Sports

Evolving Landscape Calls for Reevaluation Concerning Payment of College Athletes

Intercollegiate athletic competition began in 1852 when the Harvard and Yale crew teams raced on Lake Winnipesaukee in New Hampshire. Formalized participation in baseball, football, and track and field continued to gain popularity in the following decades. The first American football game took place in New Brunswick, N.J. on Nov. 6, 1869 when Rutgers took on New Jersey—which later became Princeton—in front of an audience of 100. 

As an increasing number of collegiate sports programs emerged across the country, the Intercollegiate Athletic Association of the United States—now known as the NCAA—was formally established in March 1906 to reform the rules of play for various sports and enforce eligibility criteria for student-athletes. In 1964, colleges and universities began awarding student-athletes with athletic scholarships in recognition of their significant athletic commitment and the prestige and notoriety they provided the school.  

But what has been the biggest change since that first crew regatta in 1852? 

The simple answer is revenue. Football and men’s basketball are the leaders of the industry, generating billions of dollars of revenue each year. The athletic departments at Texas and Texas A&M both make more than $200 million of revenue each year, and all of the top-20 revenue producers in the NCAA each make over $130 million a year. It is time that student-athletes are rewarded in a way that is reflective of these increasing revenues.

The commercial industry of college sports consists of highly paid coaches and administrators, multimillion-dollar facilities, national television contracts, massive endorsements from advertisers, and enormous revenues from ticket sales. Universities across the country have ultimately been forced to decide if they are institutions of higher learning with a football subsidiary or a football enterprise with a student body fanbase. 

USA Today’s annual review of the compensation of coaches found that the average total pay of FBS coaches in 2021 was $2.7 million. Alabama head football coach Nick Saban—the highest-paid coach in the FBS—makes $9.3 million each year, and Clemson head coach Dabo Swinney makes $8.3 million a year. 

There was a time when coaches weren’t paid much more than professors. A study from the National Center for Education Statistics reported that the average salary of professors in 1970 was $18,000. Former Notre Dame head coach Ara Parseghian earned $20,000 in 1964. In 1974—his final year—it went up to $36,000, and that was after 11 seasons, 95 wins, and two national championship titles. 

Then comes television coverage. The College Football Playoff and six major FBS bowl games have a television contract with ESPN worth $7.3 billion, and CBS and Turner Sports have a 14-year, $10.8 billion television contract for the rights to televise the NCAA men’s basketball tournament. A 30-second commercial during the championship game of March Madness costs at least $1.49 million, according to Business Insider.   

Michigan’s football stadium holds 107,601 fans. Seven universities have stadiums that hold over 100,000 people. Tickets for big games at Michigan can cost upward of $300 in the upper decks, and the big donors pay even more for prime seating. A majority of fans wear school apparel from the school’s bookstore and buy concessions at the game. 

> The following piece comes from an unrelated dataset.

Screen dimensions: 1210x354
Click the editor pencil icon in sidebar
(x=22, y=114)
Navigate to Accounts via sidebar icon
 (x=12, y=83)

Coaches make millions, universities’ athletic departments make hundreds of millions, and television networks, advertisers, and the NCAA make billions. And what do the actual participants receive? Tuition, room, and board—and that is only if they are on full scholarships. 

Amateur student athletics have been replaced by big-time commercial and professional entertainment. This multibillion-dollar pie is being sliced up, and the student-athletes don’t even get a piece. A change needs to be made. 

Even with increased revenue and the ability to provide more compensation, college athletes are denied access to the billions of dollars that they generate, as people in positions of leadership—coaches, university presidents—are granted the profits.

Because the economics of college sports have changed so drastically over the years, the evolution of the collegiate athletics landscape calls for reevaluation of compensation practices. The NCAA’s compensation standards should adapt to fit the current times by rewarding the players who are responsible for such massive profits. 

Some argue that the schools benefit from the large sum of athletic profits, which ultimately benefits the rest of the student population, student-athletes included. There are a variety of models for paying athletes that won’t require universities to give up funding allocated elsewhere. 

Professional sports leagues should contribute funds to universities, especially considering that they are the beneficiaries of player development. Athletic programs should have separate fundraising programs targeted specifically at compensating players. At schools whose athletics programs turn a profit, a percentage of earnings from apparel providers, advertising deals, and media contracts should be awarded to the players.Beginning in June of last year, the NCAA made a change that gave college athletes the opportunity to profit off of their name, image, and likeness. This change was a step in the right direction but not a fully encompassing solution. Now is the time that the athlete, the most essential part of the industry, be paid as they deserve. Because without them, the sports entertainment enterprise would cease to exist.